- _The request_: Copy out the data lines between the line containing "Given: Open the file manager icon in the dock" and the line containing "Action: click(36, 73)", inclusive, reproducing each one precisely.

= = = = =

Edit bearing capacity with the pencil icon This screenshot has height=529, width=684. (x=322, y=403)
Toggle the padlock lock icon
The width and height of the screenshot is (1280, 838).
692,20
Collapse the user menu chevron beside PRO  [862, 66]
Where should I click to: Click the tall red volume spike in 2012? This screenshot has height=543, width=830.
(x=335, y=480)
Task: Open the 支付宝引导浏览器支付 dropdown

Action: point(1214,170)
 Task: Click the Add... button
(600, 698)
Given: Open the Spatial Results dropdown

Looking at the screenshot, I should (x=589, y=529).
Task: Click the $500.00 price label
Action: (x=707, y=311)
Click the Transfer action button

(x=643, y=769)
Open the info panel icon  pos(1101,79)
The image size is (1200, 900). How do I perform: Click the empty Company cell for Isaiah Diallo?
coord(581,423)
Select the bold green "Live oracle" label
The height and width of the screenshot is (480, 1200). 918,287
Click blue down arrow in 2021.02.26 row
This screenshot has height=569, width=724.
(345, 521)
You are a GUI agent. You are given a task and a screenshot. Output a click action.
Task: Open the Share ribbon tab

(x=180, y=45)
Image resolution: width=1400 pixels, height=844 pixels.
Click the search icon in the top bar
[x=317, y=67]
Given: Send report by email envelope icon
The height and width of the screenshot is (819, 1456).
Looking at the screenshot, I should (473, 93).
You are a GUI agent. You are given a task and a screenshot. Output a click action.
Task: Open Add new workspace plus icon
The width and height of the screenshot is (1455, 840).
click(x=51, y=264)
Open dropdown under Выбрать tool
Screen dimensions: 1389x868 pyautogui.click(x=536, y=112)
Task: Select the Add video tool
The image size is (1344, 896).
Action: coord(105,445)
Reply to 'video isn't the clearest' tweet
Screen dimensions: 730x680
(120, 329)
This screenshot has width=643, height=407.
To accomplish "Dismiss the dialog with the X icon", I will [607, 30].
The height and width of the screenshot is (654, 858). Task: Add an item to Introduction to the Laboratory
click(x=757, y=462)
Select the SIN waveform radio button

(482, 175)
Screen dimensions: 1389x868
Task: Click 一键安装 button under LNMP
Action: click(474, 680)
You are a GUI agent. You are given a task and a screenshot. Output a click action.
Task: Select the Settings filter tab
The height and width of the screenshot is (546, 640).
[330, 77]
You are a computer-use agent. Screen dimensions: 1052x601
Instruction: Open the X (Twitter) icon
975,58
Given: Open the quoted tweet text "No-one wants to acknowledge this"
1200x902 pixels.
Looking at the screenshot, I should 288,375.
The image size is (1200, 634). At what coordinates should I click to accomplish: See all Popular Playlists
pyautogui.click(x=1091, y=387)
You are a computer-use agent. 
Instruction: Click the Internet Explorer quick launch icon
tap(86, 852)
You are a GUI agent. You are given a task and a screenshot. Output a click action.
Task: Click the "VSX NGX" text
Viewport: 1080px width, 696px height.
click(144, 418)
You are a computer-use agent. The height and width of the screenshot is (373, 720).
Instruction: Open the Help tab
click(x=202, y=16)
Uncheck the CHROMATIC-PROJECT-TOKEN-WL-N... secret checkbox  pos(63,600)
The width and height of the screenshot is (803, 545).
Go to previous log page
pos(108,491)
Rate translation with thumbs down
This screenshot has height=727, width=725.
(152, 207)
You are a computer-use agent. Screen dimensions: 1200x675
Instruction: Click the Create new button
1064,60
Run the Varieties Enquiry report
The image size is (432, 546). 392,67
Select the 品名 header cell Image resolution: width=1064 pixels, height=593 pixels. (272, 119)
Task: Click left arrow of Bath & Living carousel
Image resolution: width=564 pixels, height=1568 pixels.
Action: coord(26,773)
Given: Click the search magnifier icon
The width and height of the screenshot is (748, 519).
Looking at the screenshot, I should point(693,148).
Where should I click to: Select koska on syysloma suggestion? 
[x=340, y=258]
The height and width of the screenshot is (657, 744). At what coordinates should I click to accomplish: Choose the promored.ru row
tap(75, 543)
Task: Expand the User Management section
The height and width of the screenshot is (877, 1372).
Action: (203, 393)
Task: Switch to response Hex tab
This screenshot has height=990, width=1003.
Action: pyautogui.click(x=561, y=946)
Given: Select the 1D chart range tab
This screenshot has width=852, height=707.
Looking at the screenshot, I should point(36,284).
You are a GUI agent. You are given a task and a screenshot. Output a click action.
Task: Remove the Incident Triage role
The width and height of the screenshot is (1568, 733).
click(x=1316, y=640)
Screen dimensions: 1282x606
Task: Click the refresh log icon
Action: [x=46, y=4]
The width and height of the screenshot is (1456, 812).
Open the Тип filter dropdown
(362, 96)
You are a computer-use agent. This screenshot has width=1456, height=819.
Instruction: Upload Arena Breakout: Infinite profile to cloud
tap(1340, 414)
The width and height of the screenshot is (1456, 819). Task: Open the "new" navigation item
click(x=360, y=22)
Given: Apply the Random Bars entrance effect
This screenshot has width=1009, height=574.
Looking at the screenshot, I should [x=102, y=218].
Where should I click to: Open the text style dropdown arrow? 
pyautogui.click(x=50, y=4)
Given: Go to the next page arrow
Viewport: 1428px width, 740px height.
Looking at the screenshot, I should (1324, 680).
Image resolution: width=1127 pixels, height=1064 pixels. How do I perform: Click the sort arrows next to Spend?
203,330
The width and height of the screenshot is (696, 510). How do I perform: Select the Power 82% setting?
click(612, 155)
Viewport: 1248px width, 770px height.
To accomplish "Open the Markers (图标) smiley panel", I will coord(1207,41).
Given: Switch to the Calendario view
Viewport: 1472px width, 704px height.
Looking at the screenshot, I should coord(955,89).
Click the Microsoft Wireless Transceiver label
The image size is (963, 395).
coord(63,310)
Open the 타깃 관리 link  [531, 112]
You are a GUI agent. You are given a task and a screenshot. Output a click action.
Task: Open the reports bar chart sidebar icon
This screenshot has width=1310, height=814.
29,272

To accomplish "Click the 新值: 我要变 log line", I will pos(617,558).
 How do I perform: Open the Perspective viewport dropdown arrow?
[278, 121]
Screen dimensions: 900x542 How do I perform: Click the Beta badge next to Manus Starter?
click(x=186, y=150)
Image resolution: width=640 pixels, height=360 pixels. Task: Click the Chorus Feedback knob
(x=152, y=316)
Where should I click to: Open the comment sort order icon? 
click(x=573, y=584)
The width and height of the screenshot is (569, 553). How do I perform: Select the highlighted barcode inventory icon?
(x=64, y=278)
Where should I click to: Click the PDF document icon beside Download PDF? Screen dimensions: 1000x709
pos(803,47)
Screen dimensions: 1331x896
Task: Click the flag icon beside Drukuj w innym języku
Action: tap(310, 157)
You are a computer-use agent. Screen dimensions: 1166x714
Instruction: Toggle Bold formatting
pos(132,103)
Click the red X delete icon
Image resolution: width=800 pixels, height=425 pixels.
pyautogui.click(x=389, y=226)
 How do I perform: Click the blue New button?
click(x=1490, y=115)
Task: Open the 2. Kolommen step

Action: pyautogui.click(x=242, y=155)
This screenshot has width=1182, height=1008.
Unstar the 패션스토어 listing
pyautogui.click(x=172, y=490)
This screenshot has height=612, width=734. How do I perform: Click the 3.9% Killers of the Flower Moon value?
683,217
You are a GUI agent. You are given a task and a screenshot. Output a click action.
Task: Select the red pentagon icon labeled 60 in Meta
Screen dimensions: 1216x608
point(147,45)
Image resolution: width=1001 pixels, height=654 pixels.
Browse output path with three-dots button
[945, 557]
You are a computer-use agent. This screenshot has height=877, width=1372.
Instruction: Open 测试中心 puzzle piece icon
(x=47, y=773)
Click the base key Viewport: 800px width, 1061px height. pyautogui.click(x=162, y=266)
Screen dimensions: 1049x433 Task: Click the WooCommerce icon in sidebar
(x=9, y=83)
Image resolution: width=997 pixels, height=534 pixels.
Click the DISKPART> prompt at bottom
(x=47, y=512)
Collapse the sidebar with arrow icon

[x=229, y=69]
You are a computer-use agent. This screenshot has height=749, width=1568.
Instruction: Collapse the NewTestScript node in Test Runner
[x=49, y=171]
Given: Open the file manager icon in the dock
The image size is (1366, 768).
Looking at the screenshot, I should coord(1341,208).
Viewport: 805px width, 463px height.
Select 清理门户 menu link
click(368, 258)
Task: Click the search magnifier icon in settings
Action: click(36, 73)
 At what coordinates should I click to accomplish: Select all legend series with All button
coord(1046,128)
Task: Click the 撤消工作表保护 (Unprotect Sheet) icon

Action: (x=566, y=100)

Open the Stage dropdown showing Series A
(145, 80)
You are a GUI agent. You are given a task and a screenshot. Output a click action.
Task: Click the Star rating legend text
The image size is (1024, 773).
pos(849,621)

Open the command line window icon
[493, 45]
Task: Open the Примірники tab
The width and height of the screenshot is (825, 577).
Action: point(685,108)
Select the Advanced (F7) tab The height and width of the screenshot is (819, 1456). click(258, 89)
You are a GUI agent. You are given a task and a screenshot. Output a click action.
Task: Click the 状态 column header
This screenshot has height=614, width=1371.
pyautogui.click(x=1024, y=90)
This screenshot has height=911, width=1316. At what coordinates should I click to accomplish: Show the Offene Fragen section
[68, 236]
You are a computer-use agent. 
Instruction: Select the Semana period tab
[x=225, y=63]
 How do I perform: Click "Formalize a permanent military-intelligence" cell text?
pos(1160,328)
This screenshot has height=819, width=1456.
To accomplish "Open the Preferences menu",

= = = = =

- _In response_:
Given: Open the file manager icon in the dock
The image size is (1366, 768).
Looking at the screenshot, I should coord(1341,208).
Viewport: 805px width, 463px height.
Select 清理门户 menu link
click(368, 258)
Task: Click the search magnifier icon in settings
Action: click(36, 73)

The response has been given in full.